说罢,孙权捏着书信提到了油灯上方,黄亮的火苗猝然变大,吞噬了书信一角之后,渐渐将整个书信都燃了起来。

        “子高。”孙权低声唤了声孙登,眼神朝着帐中取暖的铜鼎瞟了一眼。

        “是。”孙登不敢怠慢,连忙在孙权手边捏过信来,为防烧到手指还带着小跑,只不过已经燃着的纸张在跑动中,竟一路落下些飘散纸灰来,红光飘着仍未燃尽,直到落在地上方才熄灭。

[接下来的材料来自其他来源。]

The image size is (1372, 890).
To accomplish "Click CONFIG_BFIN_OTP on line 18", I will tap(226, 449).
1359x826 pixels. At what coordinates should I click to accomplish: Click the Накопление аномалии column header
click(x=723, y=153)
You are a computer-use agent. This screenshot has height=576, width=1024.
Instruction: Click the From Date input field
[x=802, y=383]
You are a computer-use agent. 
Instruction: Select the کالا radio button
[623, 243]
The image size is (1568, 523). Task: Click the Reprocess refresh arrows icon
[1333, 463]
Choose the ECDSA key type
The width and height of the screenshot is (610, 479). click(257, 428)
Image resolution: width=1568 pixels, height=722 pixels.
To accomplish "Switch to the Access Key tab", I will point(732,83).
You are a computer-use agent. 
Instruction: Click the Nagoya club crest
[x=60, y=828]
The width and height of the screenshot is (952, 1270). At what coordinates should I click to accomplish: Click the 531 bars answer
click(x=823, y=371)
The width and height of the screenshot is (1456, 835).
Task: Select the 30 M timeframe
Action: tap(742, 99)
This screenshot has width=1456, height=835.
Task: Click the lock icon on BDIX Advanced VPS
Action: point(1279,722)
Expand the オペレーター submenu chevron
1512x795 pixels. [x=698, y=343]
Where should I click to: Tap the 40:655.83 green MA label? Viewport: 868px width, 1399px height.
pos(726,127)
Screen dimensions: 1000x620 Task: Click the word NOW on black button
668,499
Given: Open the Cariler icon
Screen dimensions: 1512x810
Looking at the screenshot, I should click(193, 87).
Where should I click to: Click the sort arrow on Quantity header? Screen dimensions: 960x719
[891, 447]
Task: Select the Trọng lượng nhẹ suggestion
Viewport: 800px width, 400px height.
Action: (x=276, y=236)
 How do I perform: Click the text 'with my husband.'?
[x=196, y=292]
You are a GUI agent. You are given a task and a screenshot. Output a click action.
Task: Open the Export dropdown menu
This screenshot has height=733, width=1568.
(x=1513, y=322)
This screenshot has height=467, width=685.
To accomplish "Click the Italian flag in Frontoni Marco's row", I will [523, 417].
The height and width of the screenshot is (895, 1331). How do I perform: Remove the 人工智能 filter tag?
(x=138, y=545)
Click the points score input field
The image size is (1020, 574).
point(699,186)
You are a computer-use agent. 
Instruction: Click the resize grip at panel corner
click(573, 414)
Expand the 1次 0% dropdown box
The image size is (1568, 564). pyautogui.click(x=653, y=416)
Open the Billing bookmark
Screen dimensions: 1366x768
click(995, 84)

        这个时代纸张过于金贵,还没有燃纸钱的习惯。

        孙权重重的呼出一口气来,脸上先是显出一丝微不可查的沮丧,后又变得坚定了起来:“孤如何行事,还不用他来教。”

        “子瑜,季明,子羽。”孙权胸膛起伏了几瞬,站起身来,昂首看向众人:“此番孤率军至襄樊,围樊城、克诸县、平灭魏国水军,功勋已定,足以昭彰。出军两月,军士思乡,也到了该回军的时候了。”

        “今日是十一月初二,三日后、也就是十一月初五辰时,大军从襄樊回军武昌。”

        “季明负责军队调度,子瑜负责移营与船队,子羽则论功行赏。此番征战诸将辛苦,或封侯、或增邑,从宽些来。”

        这种话并不是能随便说出的。

        孙奂听闻孙权之言,微微低头,一时竟落下泪来:“主辱臣死,至尊此次出兵未得樊城和襄阳,臣有罪,臣有罪!”

        “季明,不必如此,此番所得已经许多。练兵练将,全据汉水,这次不都达到目的了吗?”孙权声音依旧平和:“回军武昌之后,中军依旧是由你所领。”